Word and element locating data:
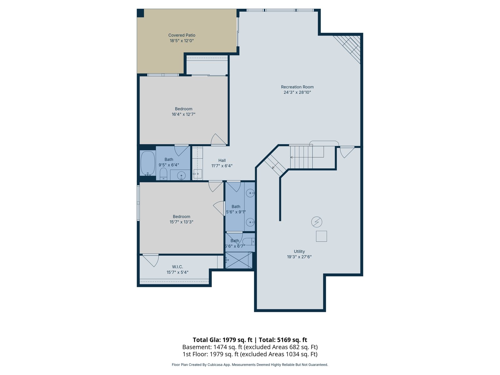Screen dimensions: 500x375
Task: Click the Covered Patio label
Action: coord(182,35)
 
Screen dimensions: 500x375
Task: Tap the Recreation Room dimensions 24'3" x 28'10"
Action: coord(297,92)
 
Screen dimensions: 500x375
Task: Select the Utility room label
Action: coord(299,251)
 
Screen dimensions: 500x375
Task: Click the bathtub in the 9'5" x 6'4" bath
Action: coord(148,163)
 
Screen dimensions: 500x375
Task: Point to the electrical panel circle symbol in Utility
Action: coord(317,222)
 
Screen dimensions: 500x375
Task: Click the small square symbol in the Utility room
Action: coord(322,236)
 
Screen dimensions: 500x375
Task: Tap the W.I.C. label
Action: coord(178,267)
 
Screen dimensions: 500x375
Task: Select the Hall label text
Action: coord(222,160)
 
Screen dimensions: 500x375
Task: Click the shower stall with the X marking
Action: coord(239,260)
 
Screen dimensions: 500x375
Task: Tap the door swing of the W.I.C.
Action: coord(151,261)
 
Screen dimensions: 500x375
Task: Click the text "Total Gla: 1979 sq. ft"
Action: coord(222,340)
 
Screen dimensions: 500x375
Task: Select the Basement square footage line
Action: coord(250,347)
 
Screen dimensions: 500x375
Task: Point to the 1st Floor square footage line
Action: coord(250,354)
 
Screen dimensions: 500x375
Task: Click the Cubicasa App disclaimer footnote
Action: coord(250,365)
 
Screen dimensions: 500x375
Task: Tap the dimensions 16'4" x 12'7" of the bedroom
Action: coord(183,114)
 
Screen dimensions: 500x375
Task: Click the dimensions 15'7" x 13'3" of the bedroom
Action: coord(181,222)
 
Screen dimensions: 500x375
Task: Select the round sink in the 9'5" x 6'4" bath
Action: coord(181,176)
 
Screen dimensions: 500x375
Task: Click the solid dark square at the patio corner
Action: coord(140,13)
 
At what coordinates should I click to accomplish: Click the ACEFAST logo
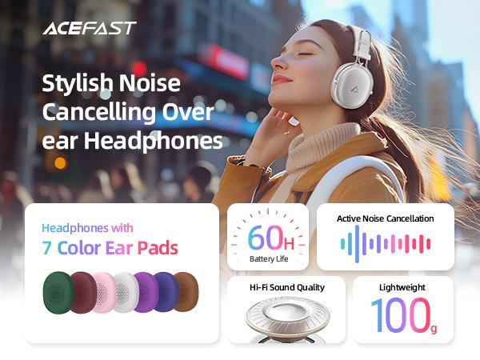pyautogui.click(x=90, y=28)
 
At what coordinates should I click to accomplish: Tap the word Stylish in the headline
pyautogui.click(x=77, y=83)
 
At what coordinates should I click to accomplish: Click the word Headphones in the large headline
pyautogui.click(x=154, y=141)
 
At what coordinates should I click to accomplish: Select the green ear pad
pyautogui.click(x=58, y=293)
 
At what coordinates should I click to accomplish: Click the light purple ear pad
pyautogui.click(x=147, y=292)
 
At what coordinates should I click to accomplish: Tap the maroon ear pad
pyautogui.click(x=82, y=292)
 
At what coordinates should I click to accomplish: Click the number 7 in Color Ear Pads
pyautogui.click(x=46, y=248)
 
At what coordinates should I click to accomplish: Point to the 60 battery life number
pyautogui.click(x=266, y=238)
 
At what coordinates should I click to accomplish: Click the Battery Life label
pyautogui.click(x=269, y=259)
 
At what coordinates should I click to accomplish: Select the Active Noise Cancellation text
pyautogui.click(x=385, y=218)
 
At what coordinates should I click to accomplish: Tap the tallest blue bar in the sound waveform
pyautogui.click(x=357, y=244)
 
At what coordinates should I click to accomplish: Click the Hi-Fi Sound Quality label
pyautogui.click(x=287, y=287)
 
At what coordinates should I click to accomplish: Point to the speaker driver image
pyautogui.click(x=288, y=318)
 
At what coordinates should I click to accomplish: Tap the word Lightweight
pyautogui.click(x=402, y=287)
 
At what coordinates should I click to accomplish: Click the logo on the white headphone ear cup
pyautogui.click(x=354, y=90)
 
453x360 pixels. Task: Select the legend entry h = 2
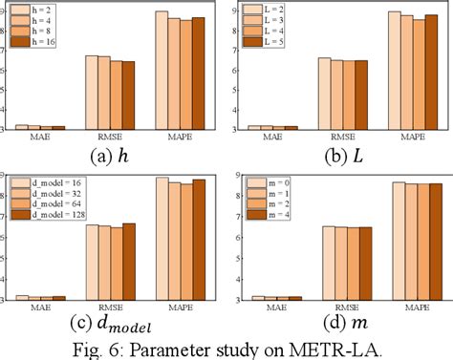(36, 10)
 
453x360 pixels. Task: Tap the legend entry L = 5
(270, 42)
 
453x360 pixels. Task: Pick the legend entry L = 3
(270, 20)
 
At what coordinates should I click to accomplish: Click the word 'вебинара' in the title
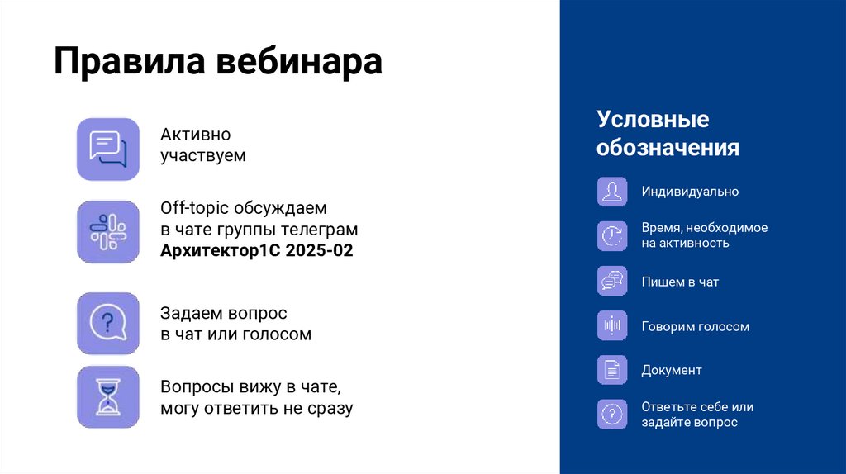[299, 63]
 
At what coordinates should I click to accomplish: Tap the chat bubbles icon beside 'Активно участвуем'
[108, 149]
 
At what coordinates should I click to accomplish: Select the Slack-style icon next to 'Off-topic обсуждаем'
[108, 231]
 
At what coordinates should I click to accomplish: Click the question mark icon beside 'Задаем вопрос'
[108, 323]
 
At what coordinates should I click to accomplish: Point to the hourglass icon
[108, 397]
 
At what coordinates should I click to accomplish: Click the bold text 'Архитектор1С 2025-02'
[257, 250]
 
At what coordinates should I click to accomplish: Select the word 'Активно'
[196, 135]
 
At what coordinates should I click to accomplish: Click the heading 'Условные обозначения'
[668, 134]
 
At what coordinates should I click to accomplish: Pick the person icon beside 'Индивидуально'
[612, 192]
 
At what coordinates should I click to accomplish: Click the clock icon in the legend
[612, 235]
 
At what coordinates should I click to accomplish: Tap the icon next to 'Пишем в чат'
[612, 282]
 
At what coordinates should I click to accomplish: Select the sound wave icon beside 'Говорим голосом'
[612, 326]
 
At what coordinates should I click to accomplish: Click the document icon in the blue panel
[612, 370]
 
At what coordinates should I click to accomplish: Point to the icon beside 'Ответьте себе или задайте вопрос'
[612, 414]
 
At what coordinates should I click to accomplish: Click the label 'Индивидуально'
[690, 192]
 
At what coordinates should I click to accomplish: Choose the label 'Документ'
[672, 370]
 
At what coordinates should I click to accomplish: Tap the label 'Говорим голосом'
[696, 326]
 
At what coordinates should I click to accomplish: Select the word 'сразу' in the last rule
[329, 409]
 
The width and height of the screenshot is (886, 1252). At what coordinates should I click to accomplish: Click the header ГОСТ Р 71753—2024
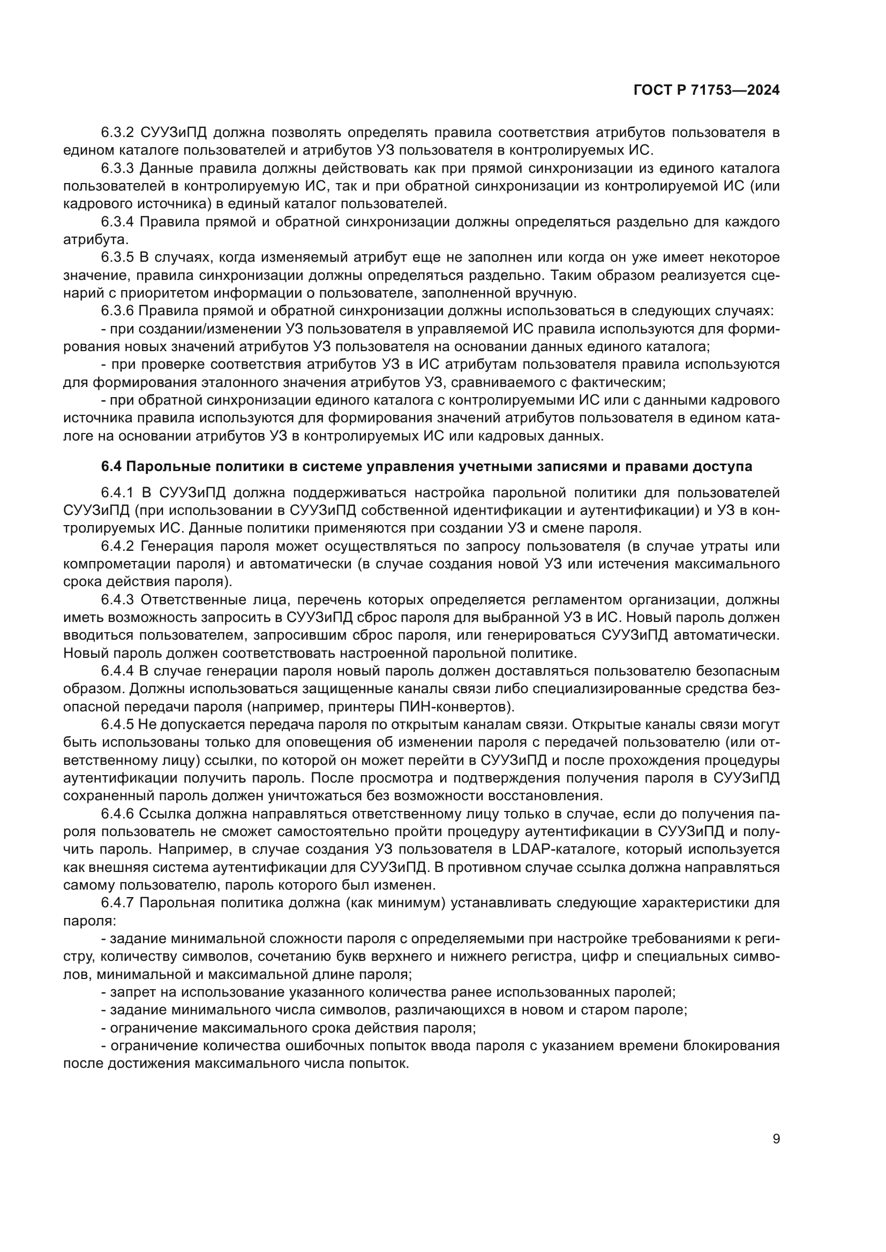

**STATED EXERCISE**
Copy out every line of the entries above verbatim, from the first entry through the last, omitting the pictures.

**FINAL RESULT**
Screen dimensions: 500x375
Task: Click the Covered Patio label
Action: coord(182,35)
 
Screen dimensions: 500x375
Task: Tap the Recreation Room dimensions 24'3" x 28'10"
Action: coord(297,92)
 
Screen dimensions: 500x375
Task: Select the Utility room label
Action: coord(299,251)
 
Screen dimensions: 500x375
Task: Click the bathtub in the 9'5" x 6'4" bath
Action: coord(148,163)
 
Screen dimensions: 500x375
Task: Point to the electrical panel circle symbol in Utility
Action: coord(317,222)
 
Screen dimensions: 500x375
Task: Click the small square symbol in the Utility room
Action: coord(322,236)
 
Screen dimensions: 500x375
Task: Tap the W.I.C. label
Action: coord(178,267)
 
Screen dimensions: 500x375
Task: Select the Hall label text
Action: coord(222,160)
 
Screen dimensions: 500x375
Task: Click the shower stall with the X marking
Action: coord(239,260)
 
Screen dimensions: 500x375
Task: Tap the door swing of the W.I.C.
Action: coord(151,261)
 
Screen dimensions: 500x375
Task: Click the text "Total Gla: 1979 sq. ft"
Action: coord(222,340)
 
Screen dimensions: 500x375
Task: Select the Basement square footage line
Action: coord(250,347)
 
Screen dimensions: 500x375
Task: Point to the 1st Floor square footage line
Action: coord(250,354)
 
Screen dimensions: 500x375
Task: Click the Cubicasa App disclaimer footnote
Action: coord(250,365)
 
Screen dimensions: 500x375
Task: Tap the dimensions 16'4" x 12'7" of the bedroom
Action: coord(183,114)
 
Screen dimensions: 500x375
Task: Click the dimensions 15'7" x 13'3" of the bedroom
Action: coord(181,222)
 
Screen dimensions: 500x375
Task: Select the round sink in the 9'5" x 6'4" bath
Action: coord(181,176)
 
Screen dimensions: 500x375
Task: Click the solid dark square at the patio corner
Action: coord(140,13)
 
At what coordinates should I click to accomplish: Click the ACEFAST logo
pyautogui.click(x=90, y=28)
 
At what coordinates should I click to accomplish: Tap the word Stylish in the headline
pyautogui.click(x=77, y=83)
 
At what coordinates should I click to accomplish: Click the word Headphones in the large headline
pyautogui.click(x=154, y=141)
 
At what coordinates should I click to accomplish: Select the green ear pad
pyautogui.click(x=58, y=293)
 
At what coordinates should I click to accomplish: Click the light purple ear pad
pyautogui.click(x=147, y=292)
 
At what coordinates should I click to accomplish: Tap the maroon ear pad
pyautogui.click(x=82, y=292)
 
At what coordinates should I click to accomplish: Click the number 7 in Color Ear Pads
pyautogui.click(x=46, y=248)
 
At what coordinates should I click to accomplish: Point to the 60 battery life number
pyautogui.click(x=266, y=238)
 
At what coordinates should I click to accomplish: Click the Battery Life label
pyautogui.click(x=269, y=259)
 
At what coordinates should I click to accomplish: Select the Active Noise Cancellation text
pyautogui.click(x=385, y=218)
 
At what coordinates should I click to accomplish: Tap the tallest blue bar in the sound waveform
pyautogui.click(x=357, y=244)
 
At what coordinates should I click to accomplish: Click the Hi-Fi Sound Quality label
pyautogui.click(x=287, y=287)
 
At what coordinates should I click to accomplish: Point to the speaker driver image
pyautogui.click(x=288, y=318)
 
At what coordinates should I click to accomplish: Tap the word Lightweight
pyautogui.click(x=402, y=287)
 
At what coordinates should I click to accomplish: Click the logo on the white headphone ear cup
pyautogui.click(x=354, y=90)
 
453x360 pixels. Task: Select the legend entry h = 2
(36, 10)
 
453x360 pixels. Task: Tap the legend entry L = 5
(270, 42)
 
453x360 pixels. Task: Pick the legend entry L = 3
(270, 20)
 
At what coordinates should I click to accomplish: Click the word 'вебинара' in the title
[299, 63]
 
At what coordinates should I click to accomplish: Tap the chat bubbles icon beside 'Активно участвуем'
[108, 149]
 
At what coordinates should I click to accomplish: Select the Slack-style icon next to 'Off-topic обсуждаем'
[108, 231]
 
At what coordinates should I click to accomplish: Click the question mark icon beside 'Задаем вопрос'
[108, 323]
 
At what coordinates should I click to accomplish: Point to the hourglass icon
[108, 397]
 
At what coordinates should I click to accomplish: Click the bold text 'Архитектор1С 2025-02'
[257, 250]
 
At what coordinates should I click to accomplish: Select the word 'Активно'
[196, 135]
 
At what coordinates should I click to accomplish: Click the heading 'Условные обозначения'
[668, 134]
 
At what coordinates should I click to accomplish: Pick the person icon beside 'Индивидуально'
[612, 192]
 
At what coordinates should I click to accomplish: Click the clock icon in the legend
[612, 235]
 
At what coordinates should I click to accomplish: Tap the icon next to 'Пишем в чат'
[612, 282]
 
At what coordinates should I click to accomplish: Select the sound wave icon beside 'Говорим голосом'
[612, 326]
 
At what coordinates should I click to accomplish: Click the document icon in the blue panel
[612, 370]
 
At what coordinates should I click to accomplish: Point to the icon beside 'Ответьте себе или задайте вопрос'
[612, 414]
 
At what coordinates should I click to accomplish: Click the label 'Индивидуально'
[690, 192]
 
At what coordinates should I click to accomplish: Choose the label 'Документ'
[672, 370]
 
At what coordinates should I click to accomplish: Tap the label 'Говорим голосом'
[696, 326]
 
At what coordinates should I click to accomplish: Select the word 'сразу' in the last rule
[329, 409]
 
The width and height of the screenshot is (886, 1252). At what coordinates should I click to accomplish: Click the header ГОСТ Р 71753—2024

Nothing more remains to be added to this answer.